Il disco segue un’alternanza quasi scientifica di pezzi più ritmati e pezzi più lenti, quasi più intimi. “Quanno chiove” ne è un esempio chiarissimo. E’ un pezzo sognante, quasi sospeso. Sembra quasi di sentire la pioggia, quella sottile ma incessante, quella primaverile, che cade quando c’è il sole, scorrere, e qualcuno che la guarda da dietro il vetro. Guarda la pioggia, aspettandola perché “tanto l’aria s’ha da cagna’”. Ecco la grandezza del Pino Daniele poeta. E poesia è anche il meraviglioso solo di sax di uno veramente nero a metà, quel James Senese che sa tanto di Tammuriata Nera, e che fa definitivamente decollare il pezzo.

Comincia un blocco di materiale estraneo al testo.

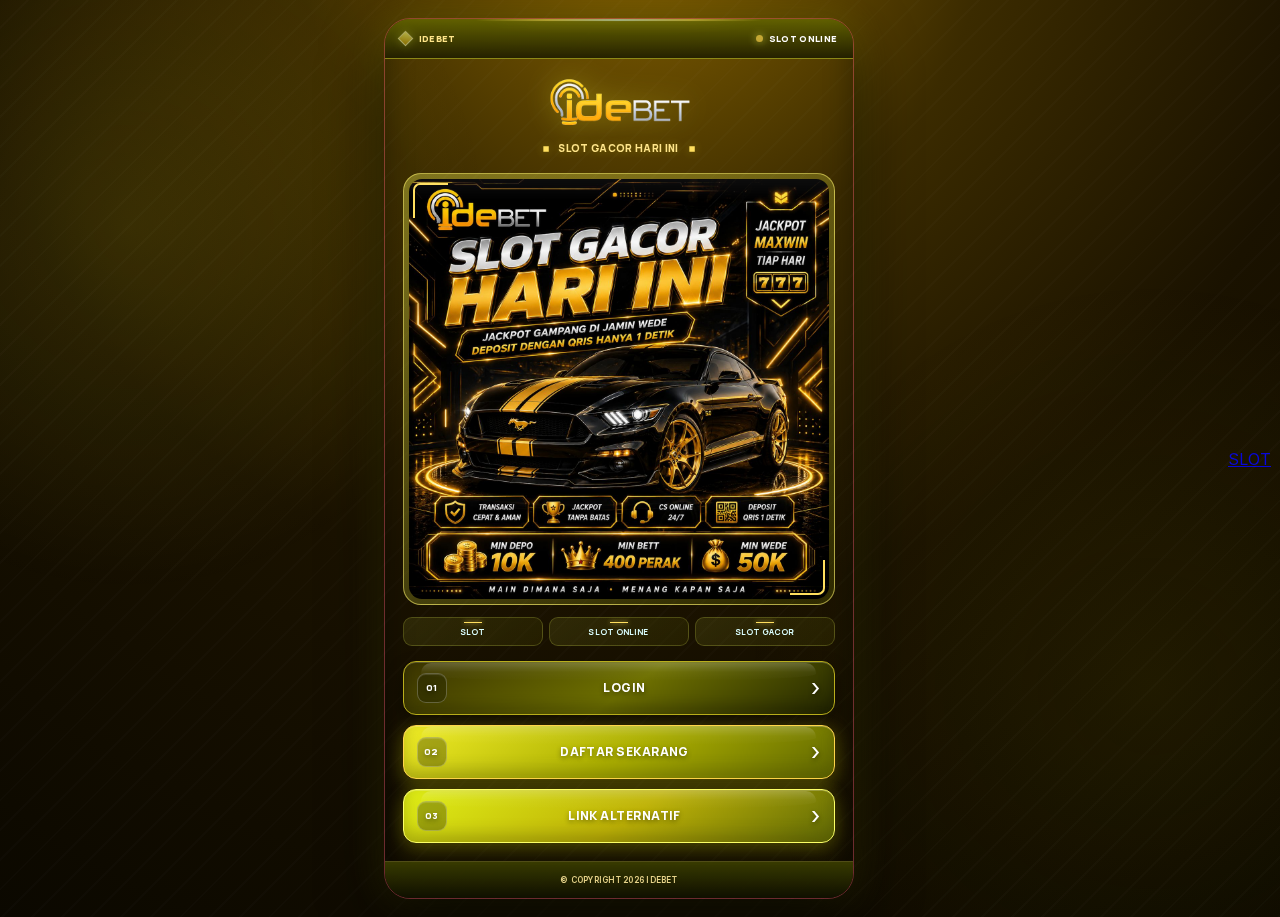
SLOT (1249, 459)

Altre atmosfere simili le troviamo in “E so cuntento e’ sta” e “Alleria” , brani dai quali fuoriesce il Pino Daniele più sentimentale, commovente nella sua semplicità, comunque mai banale. Delicato, come delicati sono gli arrangiamenti dei due pezzi, un gran basso risalta nel primo, il pianoforte ed il synth sostengono il secondo. A volte basta poco per fare dei capolavori.
Il vero tocco di genio, l’emblema assoluto della trasversalità dell’album, però, è probabilmente “Sotto o’sole” , un pezzo in cui Pino Daniele canta solo un paio di versi, poi si lancia in uno scat incredibile, sostenuto da una base che strizza più di un occhio al Brasile.
“A testa in giù” fa incontrare di nuovo il funky, stavolta meno ritmicamente incandescente rispetto ad “A me me piac’o blues”, col napoletano. E’ il pezzo che contiene, nel testo, il titolo dell’album. “A testa in giù” e “nero a metà” sono due facce della stessa medaglia, due modi di essere quasi complementari, due posizioni abbastanza estreme, poco ambigue rese note, anche qua, come una specie di manifesto.
L’ultimo manifesto è il ritmo sincopato e sghembo di “Musica musica” , probabilmente, fra dodici pezzi che adoro, quello che più di tutti mi piace, ecco perché me lo sono tenuto per ultimo, volevo godermelo. E’ un manifesto artistico a 360°, non solo per l’arrangiamento, ma anche, e soprattutto, per il testo: “per la musica quanto ho pianto non lo so, ma la musica è tutto quel che ho” . E’, probabilmente, la chiave di lettura dell’intero album, dimostra un tale amore verso la musica da portare a comprendere pienamente la curiosità e, di conseguenza, la varietà di stili dell’album. E dimostra anche una tale determinazione, una specie di “volli, fortissimamente volli” alfieriano declinato alla musica, che dovrebbe essere d’insegnamento non solo in campo musicale.
Insomma, io ho provato a raccontarlo, ma “Nero a metà” è un disco che non può stare nello spazio di un articolo: va ascoltato e basta.
A me riesce sempre a mettere i brividi, ma credo sia un problema mio, in fondo… “ ‘o ssaje comme fa o’core”.